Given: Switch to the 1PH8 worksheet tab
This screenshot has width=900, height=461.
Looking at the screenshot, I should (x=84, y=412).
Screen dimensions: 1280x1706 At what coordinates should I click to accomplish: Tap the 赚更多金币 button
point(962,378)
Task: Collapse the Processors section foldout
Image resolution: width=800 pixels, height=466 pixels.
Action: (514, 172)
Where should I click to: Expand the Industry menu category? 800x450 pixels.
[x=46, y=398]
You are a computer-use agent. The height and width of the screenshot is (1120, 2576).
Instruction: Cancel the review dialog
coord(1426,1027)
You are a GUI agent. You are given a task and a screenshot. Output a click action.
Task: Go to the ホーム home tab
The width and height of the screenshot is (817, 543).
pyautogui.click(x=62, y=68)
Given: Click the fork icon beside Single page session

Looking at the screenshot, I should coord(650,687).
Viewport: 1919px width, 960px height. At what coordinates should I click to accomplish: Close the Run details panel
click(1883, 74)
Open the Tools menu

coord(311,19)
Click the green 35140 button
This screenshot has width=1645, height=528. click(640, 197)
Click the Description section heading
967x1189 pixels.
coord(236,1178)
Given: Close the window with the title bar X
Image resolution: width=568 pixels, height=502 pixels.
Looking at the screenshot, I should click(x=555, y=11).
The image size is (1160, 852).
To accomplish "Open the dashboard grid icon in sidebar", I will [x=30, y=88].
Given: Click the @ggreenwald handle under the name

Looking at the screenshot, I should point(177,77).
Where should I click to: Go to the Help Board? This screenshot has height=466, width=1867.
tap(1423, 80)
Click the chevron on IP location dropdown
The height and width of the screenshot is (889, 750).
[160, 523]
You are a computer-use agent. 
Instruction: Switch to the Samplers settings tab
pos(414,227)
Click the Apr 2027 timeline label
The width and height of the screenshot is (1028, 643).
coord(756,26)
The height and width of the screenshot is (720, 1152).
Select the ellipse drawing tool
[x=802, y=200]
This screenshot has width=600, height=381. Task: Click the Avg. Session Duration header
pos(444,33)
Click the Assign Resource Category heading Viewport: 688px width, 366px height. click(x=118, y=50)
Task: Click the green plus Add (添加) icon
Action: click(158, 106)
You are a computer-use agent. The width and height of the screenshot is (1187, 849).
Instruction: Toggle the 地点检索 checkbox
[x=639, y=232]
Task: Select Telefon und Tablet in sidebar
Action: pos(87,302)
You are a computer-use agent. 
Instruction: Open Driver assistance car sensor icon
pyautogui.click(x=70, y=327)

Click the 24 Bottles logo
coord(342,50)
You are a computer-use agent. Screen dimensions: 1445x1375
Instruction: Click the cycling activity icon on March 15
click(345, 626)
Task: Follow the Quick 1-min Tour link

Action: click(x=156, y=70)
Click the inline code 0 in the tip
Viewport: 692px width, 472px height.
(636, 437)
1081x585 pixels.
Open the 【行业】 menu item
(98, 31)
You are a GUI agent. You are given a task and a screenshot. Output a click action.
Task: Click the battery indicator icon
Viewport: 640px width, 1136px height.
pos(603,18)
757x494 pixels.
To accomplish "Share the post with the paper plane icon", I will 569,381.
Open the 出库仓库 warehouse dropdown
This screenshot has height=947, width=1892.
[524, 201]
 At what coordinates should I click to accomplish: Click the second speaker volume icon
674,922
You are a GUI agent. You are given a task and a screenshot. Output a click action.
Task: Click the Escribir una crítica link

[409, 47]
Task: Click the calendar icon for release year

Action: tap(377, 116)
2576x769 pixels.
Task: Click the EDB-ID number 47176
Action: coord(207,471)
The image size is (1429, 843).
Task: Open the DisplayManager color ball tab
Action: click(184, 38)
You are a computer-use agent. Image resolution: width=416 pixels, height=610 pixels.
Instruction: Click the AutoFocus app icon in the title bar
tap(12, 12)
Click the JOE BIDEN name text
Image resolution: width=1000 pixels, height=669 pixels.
========
• [Exercise prompt]: How many of the lines above contain the word "computer"? Give the number alone.

• [Solution]: 6